Headscarves In The Headlines

France is not the only country where headscarves have proved contentious. A number of countries already ban the garment from schools and other public buildings, while elsewhere it is the failure of women to don a veil which prompts outrage.

Singapore
Singapore, keen to avoid racial and religious tensions between its ethnic Chinese majority and the Malay Muslim minority, has banned the scarf from schools. The Singapore government believes the ban is necessary to promote racial harmony, but Muslims say it infringes upon their religious freedoms.

Germany
The issue has come to a head in recent months after Germany’s supreme court ruled that a school was wrong to exclude a Muslim teacher because she wore a headscarf. The judges declared that current legislation did not allow for such a decision, but added that individual states would be within their rights to make legal provisions to this effect.

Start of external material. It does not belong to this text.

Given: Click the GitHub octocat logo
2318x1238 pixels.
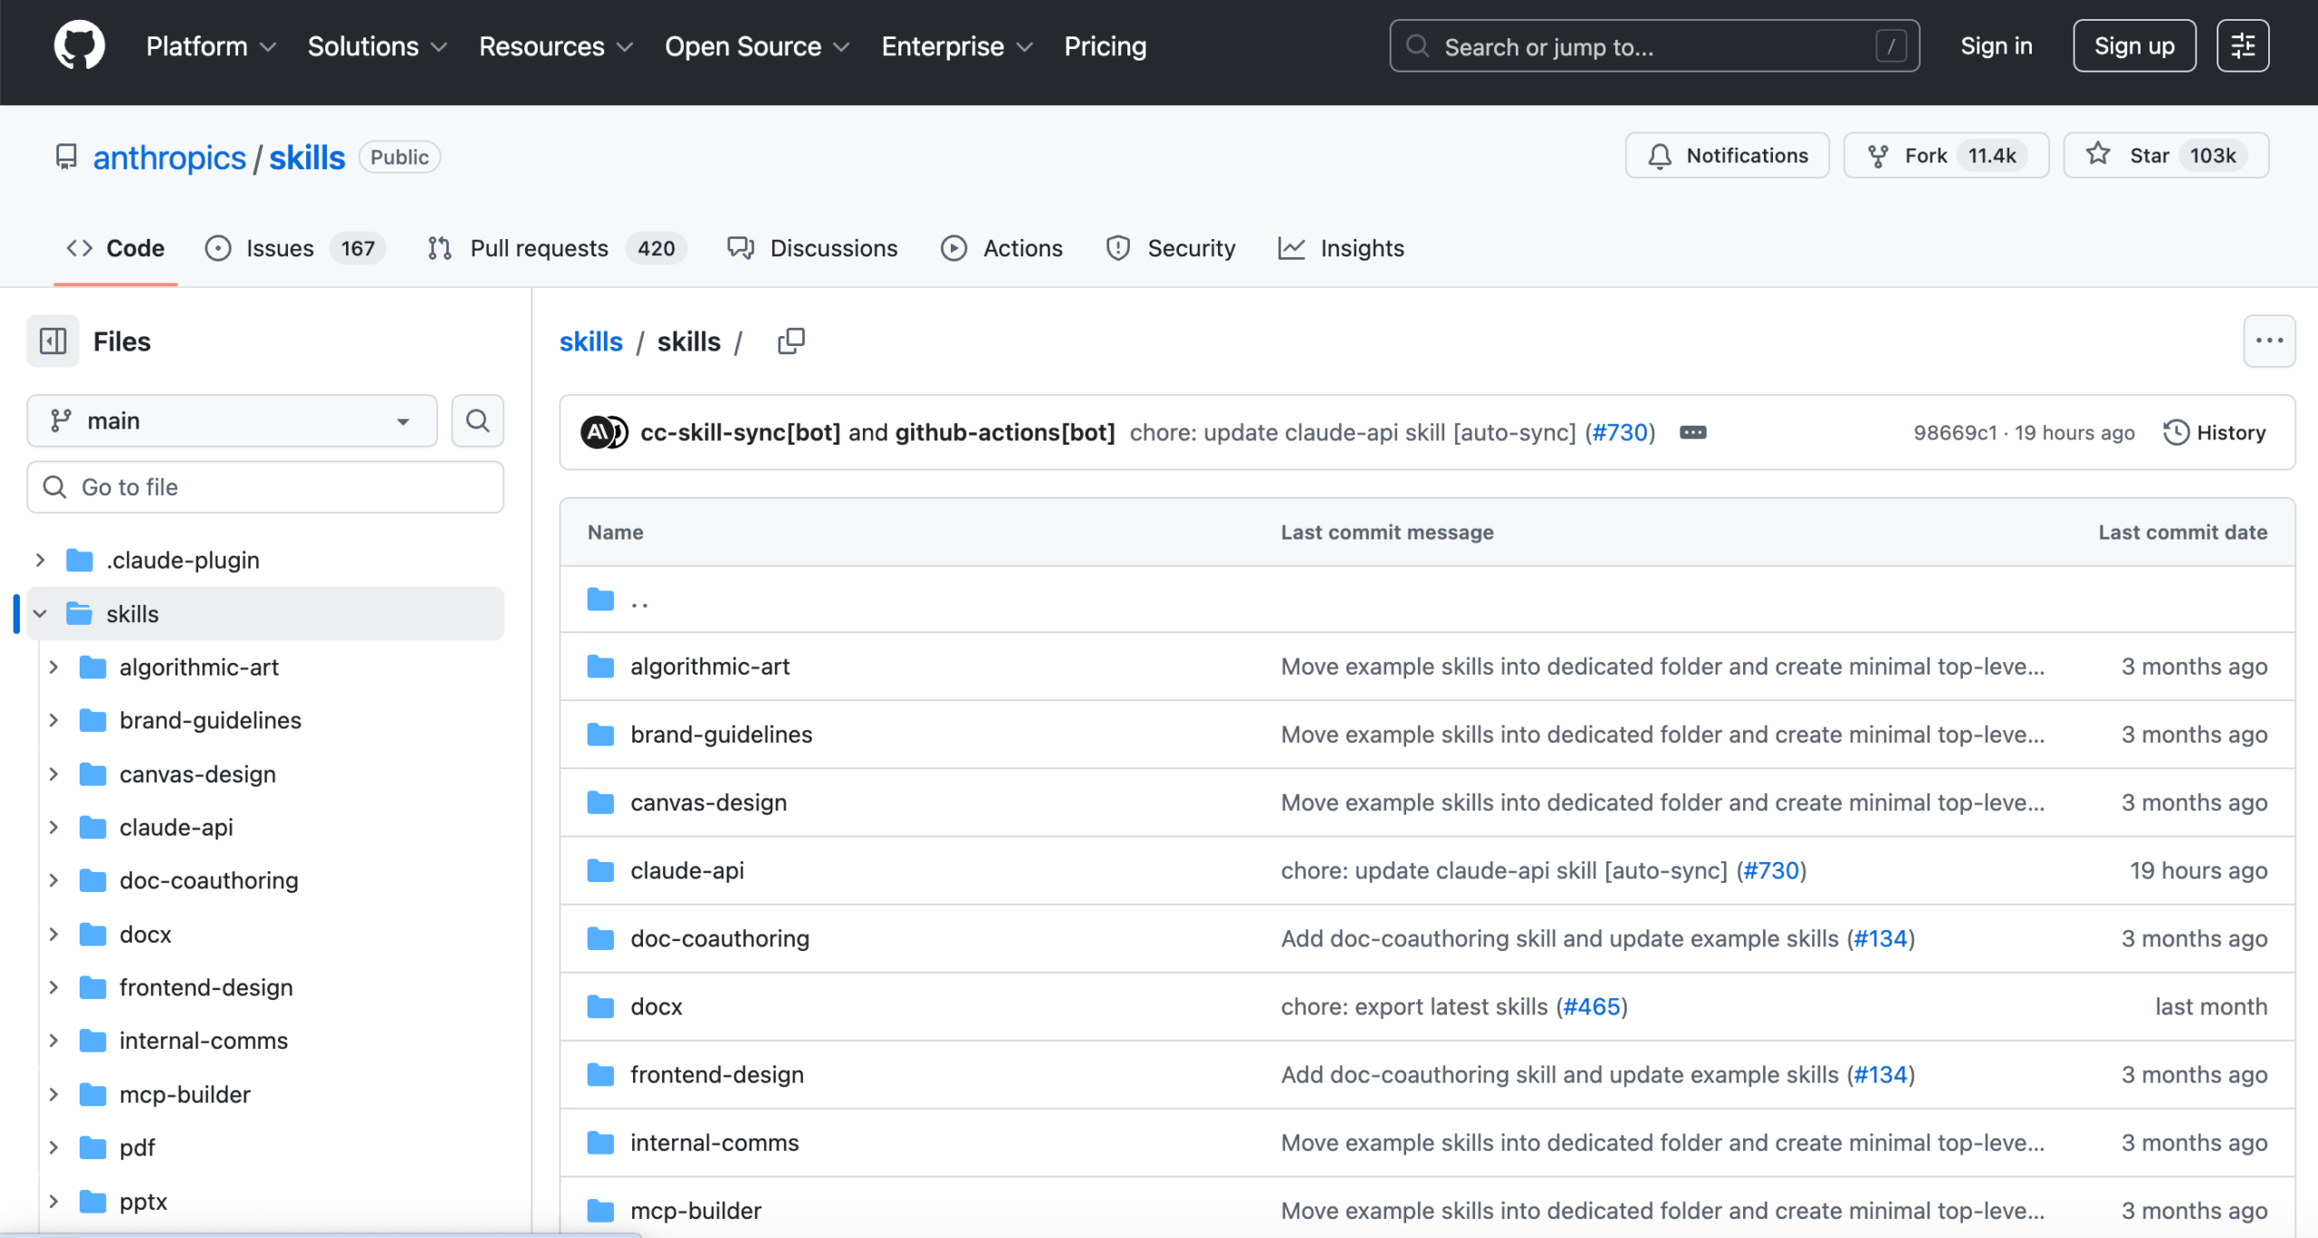Looking at the screenshot, I should pyautogui.click(x=79, y=45).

France The French parliament is widely expected to approve legislation banning overt religious symbols – including headscarves – from schools. President Jacques Chirac believes such a ban is necessary to preserve the secularity of the French state.

Saudi Arabia
Saudi Arabia’s highest religious authority recently warned of “”grave consequences”” if women continued to appear unveiled.

Turkey
For the past 80 years Turks have lived in a secular state founded by Mustafa Kemal Ataturk, who rejected headscarves as backward looking in his campaign to secularise Turkish society. Scarves are consequently banned in civic spaces in the country.

Belgium
Two politicians, inspired by developments in neighbouring France, are hoping to push legislation through parliament that would ban the headscarf from state schools.

Russia
Muslim women last year won the right to wear the headscarf for identification photos, which was banned in Russia in 1997.

Denmark
A Muslim woman last year lost a high-profile court case against a large supermarket chain in Denmark after she had been fired for wearing a headscarf at work in 2001. The court ruled that her contract contained a dress code banning headgear.”